*** Opening Data records ***

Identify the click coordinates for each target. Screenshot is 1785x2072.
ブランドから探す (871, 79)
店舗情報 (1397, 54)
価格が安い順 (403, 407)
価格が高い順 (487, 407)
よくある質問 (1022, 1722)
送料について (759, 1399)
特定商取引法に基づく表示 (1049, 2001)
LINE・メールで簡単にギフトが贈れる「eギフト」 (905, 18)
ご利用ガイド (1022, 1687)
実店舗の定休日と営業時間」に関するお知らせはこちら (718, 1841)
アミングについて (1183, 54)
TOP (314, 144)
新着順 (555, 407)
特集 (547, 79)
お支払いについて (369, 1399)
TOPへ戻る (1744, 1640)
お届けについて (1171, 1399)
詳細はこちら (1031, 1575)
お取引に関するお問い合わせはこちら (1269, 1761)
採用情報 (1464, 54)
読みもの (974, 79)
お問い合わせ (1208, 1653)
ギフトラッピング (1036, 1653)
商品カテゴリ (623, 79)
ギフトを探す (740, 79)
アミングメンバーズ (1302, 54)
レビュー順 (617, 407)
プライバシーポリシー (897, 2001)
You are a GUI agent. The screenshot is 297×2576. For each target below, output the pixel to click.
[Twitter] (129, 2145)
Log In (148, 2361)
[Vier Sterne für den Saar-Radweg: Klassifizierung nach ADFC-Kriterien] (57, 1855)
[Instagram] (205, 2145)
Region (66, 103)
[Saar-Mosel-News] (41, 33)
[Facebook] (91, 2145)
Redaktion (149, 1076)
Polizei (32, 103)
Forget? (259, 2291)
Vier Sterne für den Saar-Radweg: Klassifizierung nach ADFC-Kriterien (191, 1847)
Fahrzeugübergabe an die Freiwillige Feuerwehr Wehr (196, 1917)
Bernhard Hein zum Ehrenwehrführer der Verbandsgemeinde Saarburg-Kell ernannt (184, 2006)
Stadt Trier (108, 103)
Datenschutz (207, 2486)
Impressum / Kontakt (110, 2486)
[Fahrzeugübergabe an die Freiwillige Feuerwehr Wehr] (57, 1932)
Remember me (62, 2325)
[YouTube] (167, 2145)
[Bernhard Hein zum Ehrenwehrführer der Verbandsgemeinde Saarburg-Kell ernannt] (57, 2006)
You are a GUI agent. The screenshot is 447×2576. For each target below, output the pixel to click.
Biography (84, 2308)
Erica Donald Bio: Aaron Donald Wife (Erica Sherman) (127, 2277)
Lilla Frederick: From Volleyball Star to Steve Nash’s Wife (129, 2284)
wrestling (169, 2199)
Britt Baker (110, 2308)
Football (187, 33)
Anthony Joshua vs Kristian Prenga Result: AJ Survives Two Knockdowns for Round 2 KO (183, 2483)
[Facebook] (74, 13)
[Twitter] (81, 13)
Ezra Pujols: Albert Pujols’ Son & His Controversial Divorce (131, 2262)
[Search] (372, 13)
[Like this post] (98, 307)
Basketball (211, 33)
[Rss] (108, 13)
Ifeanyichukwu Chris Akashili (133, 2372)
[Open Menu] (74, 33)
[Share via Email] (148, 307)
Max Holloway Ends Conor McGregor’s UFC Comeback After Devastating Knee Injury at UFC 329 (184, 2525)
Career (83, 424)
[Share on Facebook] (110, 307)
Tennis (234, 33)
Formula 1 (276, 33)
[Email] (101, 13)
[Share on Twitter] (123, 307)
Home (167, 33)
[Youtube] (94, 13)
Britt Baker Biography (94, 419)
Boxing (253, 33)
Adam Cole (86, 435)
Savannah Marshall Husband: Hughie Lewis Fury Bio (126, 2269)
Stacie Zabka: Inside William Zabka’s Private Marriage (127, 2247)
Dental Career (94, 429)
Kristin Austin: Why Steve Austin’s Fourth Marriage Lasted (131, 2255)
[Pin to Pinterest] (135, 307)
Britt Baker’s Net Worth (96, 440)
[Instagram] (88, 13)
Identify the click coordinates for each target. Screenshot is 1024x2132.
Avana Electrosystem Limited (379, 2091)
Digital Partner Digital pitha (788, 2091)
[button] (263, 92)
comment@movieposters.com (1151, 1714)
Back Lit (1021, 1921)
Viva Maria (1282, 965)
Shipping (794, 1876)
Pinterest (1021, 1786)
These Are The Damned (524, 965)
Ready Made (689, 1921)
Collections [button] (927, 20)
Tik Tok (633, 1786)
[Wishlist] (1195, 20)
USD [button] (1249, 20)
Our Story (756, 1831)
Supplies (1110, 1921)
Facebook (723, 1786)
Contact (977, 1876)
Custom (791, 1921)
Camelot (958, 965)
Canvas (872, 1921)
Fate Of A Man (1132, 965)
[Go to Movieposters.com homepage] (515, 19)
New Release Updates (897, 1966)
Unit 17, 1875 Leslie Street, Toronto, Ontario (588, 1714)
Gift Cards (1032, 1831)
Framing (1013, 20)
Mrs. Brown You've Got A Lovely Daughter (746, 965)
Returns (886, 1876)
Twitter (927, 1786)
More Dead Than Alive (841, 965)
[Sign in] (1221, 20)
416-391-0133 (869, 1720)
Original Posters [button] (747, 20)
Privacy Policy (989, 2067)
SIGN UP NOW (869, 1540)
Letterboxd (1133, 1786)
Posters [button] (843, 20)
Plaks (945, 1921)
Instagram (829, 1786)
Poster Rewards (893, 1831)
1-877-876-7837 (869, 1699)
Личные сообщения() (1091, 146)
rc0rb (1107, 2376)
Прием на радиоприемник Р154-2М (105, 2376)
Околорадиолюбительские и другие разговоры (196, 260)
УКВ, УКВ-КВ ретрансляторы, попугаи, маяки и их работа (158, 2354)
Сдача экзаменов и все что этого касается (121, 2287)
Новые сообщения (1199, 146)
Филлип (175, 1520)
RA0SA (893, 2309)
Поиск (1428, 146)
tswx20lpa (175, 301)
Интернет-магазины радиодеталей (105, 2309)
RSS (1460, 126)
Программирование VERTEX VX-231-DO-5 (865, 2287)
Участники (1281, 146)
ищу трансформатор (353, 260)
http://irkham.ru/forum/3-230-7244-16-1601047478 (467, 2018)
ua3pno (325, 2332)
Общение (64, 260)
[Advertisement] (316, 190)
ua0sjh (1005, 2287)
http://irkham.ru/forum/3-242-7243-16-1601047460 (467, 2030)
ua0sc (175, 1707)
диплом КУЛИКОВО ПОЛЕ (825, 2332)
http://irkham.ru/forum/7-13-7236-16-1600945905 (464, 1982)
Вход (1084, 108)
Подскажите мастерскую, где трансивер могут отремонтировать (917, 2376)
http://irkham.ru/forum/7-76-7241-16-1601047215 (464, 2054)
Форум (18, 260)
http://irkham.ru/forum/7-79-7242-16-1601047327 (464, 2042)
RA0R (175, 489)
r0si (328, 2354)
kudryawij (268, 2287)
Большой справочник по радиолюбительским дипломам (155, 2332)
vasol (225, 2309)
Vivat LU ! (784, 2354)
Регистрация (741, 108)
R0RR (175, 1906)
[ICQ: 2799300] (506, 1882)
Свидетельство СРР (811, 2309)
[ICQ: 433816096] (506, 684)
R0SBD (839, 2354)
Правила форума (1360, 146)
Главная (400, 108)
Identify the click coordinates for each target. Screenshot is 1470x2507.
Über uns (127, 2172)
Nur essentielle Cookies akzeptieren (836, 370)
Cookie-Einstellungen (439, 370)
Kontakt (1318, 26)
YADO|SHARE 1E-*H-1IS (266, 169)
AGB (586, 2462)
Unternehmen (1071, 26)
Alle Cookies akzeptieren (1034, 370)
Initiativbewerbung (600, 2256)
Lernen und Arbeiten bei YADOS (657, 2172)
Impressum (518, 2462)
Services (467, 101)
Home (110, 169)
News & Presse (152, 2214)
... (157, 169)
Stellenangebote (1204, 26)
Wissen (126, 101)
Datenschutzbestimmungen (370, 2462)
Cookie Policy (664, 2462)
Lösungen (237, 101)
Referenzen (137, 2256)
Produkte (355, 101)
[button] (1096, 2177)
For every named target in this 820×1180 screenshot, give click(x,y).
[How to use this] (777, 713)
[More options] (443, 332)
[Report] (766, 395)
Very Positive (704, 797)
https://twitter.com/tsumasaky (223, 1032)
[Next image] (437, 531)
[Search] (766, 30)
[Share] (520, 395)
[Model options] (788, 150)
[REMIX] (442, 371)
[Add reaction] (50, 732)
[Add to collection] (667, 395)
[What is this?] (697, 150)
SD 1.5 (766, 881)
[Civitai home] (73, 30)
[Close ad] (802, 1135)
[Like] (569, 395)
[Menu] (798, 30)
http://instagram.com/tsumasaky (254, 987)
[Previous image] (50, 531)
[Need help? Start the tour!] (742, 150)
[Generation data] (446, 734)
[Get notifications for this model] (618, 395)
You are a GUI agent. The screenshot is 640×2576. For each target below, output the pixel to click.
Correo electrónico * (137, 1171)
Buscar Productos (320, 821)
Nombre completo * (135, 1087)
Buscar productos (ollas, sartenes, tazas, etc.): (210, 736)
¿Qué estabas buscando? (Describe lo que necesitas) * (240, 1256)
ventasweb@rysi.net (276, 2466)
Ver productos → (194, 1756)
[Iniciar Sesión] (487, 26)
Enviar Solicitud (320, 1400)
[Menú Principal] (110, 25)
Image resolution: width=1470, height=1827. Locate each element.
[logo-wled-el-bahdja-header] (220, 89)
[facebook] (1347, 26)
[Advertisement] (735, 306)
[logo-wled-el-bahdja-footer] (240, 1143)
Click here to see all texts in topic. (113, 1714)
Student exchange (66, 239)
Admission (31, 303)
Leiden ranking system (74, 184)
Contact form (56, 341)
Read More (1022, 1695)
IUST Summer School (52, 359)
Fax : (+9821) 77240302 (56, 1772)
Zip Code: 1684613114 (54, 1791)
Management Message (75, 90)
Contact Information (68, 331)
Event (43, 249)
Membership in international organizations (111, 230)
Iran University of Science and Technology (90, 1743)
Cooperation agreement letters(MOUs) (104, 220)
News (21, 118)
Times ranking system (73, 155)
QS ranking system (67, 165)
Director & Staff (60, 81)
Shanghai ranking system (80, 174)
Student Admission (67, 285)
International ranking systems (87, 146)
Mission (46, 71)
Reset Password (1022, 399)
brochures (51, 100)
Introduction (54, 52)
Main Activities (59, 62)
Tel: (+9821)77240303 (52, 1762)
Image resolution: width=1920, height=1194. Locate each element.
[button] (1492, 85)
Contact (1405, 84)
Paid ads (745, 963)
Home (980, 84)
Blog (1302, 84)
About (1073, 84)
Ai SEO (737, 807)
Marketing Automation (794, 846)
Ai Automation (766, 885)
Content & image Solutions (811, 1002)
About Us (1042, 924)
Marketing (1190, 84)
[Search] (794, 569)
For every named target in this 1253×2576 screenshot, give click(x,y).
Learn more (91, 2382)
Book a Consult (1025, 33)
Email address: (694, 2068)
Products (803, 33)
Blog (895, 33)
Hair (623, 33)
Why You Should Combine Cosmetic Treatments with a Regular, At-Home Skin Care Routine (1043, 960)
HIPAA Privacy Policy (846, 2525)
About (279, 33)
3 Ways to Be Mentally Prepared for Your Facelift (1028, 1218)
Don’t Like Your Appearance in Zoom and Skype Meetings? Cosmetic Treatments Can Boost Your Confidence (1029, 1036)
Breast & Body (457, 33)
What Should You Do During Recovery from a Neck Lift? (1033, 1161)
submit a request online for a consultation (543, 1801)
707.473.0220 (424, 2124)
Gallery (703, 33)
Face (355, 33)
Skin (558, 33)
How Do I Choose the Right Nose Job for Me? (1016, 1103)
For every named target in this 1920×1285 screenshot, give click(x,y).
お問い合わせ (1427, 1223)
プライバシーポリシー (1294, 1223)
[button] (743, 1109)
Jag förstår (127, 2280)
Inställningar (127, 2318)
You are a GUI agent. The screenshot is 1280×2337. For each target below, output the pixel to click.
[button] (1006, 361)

*** Closing Data records ***

[What this task involves] Pick every line from the listing holding the string "Radweg", and copy it.

[The completed task]
[Vier Sterne für den Saar-Radweg: Klassifizierung nach ADFC-Kriterien] (57, 1855)
Vier Sterne für den Saar-Radweg: Klassifizierung nach ADFC-Kriterien (191, 1847)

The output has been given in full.